═══ Dataset entries

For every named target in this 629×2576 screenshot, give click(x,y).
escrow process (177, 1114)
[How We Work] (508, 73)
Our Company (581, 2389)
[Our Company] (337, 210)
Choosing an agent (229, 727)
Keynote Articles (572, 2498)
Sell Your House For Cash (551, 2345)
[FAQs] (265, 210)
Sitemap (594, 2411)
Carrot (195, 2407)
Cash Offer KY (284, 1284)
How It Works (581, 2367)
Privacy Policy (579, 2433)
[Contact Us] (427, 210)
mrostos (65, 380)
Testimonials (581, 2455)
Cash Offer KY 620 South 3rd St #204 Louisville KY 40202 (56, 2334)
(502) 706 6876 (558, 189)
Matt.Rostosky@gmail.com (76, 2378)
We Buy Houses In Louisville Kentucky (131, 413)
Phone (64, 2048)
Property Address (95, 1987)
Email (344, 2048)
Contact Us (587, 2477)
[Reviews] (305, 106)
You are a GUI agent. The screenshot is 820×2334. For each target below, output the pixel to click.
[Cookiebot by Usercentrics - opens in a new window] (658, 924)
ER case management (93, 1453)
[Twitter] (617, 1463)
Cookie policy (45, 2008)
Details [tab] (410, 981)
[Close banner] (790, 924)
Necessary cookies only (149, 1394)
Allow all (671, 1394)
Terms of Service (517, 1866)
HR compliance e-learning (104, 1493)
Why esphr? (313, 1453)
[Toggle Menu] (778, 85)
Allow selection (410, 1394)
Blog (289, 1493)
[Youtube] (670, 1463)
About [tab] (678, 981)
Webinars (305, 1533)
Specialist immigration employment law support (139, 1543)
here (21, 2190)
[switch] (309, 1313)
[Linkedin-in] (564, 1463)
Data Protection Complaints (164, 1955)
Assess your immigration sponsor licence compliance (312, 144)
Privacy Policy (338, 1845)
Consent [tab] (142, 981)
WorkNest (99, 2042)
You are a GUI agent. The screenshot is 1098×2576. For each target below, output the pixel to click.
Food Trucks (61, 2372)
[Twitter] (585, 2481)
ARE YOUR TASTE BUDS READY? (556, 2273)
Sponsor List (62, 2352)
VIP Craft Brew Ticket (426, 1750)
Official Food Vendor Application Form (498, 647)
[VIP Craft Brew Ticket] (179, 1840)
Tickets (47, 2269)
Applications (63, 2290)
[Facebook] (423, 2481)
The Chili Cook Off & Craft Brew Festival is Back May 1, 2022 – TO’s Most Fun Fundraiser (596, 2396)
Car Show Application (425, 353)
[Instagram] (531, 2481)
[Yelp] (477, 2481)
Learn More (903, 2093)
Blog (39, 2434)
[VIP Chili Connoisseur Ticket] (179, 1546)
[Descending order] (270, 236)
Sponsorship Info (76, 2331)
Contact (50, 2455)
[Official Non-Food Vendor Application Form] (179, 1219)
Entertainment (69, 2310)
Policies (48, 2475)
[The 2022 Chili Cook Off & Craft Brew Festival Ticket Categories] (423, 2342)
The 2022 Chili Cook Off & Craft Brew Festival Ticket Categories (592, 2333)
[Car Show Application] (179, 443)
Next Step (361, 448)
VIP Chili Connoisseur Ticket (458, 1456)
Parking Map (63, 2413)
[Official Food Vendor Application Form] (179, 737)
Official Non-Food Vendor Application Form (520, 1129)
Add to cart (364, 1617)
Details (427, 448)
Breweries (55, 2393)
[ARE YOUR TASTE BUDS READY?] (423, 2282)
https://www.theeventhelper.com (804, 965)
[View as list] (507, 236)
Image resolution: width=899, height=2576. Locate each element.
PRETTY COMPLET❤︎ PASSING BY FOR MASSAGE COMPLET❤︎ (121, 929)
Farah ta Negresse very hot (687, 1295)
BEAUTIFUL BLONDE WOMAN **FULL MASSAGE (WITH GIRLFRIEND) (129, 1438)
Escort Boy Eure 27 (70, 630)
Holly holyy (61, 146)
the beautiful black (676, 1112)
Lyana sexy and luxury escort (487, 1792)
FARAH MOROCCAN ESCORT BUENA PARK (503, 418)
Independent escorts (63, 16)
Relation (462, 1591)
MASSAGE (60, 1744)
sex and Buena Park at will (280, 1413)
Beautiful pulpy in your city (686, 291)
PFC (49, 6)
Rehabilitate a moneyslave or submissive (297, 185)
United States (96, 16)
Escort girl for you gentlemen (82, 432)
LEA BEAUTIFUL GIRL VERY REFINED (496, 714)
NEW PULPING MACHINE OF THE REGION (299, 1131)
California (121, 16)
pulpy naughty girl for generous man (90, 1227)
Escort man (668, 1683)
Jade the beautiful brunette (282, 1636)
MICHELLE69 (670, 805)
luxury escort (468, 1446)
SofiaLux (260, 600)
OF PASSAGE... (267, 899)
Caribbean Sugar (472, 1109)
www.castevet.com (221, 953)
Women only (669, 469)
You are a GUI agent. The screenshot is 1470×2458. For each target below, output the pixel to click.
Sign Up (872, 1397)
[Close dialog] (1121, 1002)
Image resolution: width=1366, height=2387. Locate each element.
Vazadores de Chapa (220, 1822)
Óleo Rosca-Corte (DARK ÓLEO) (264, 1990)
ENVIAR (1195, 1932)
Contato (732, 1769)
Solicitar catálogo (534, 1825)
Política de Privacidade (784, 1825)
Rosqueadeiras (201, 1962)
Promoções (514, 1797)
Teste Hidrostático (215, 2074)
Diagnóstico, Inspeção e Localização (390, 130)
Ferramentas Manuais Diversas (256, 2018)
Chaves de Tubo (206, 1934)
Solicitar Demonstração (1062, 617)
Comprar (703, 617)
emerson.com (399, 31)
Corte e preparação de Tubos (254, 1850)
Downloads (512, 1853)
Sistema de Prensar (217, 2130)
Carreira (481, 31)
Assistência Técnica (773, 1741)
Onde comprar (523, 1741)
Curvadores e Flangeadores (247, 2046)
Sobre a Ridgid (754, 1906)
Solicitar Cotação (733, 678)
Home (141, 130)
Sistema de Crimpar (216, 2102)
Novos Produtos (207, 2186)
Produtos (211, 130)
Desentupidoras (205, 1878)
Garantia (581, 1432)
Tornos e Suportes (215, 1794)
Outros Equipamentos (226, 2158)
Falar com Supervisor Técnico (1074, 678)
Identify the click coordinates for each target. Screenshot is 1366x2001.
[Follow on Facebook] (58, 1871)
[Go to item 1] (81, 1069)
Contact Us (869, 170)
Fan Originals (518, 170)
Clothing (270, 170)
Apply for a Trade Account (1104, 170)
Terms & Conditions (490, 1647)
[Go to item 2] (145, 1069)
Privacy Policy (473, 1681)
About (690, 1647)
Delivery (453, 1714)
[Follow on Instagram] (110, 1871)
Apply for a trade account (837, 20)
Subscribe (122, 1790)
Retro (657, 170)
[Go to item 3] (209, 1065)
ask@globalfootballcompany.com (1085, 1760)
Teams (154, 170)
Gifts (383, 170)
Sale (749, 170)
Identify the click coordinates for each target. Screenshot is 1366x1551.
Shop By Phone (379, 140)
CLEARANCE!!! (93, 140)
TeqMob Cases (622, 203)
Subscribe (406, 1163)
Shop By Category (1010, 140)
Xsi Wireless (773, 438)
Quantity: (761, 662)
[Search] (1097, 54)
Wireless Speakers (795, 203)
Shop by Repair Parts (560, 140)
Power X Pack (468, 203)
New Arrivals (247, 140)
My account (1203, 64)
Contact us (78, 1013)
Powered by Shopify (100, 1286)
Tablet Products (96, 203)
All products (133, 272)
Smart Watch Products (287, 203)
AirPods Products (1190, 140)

══════

What the exercise asks - Where a line of the entries above holds the word "compliance", return that line.

Expected answer -
HR compliance e-learning (104, 1493)
Assess your immigration sponsor licence compliance (312, 144)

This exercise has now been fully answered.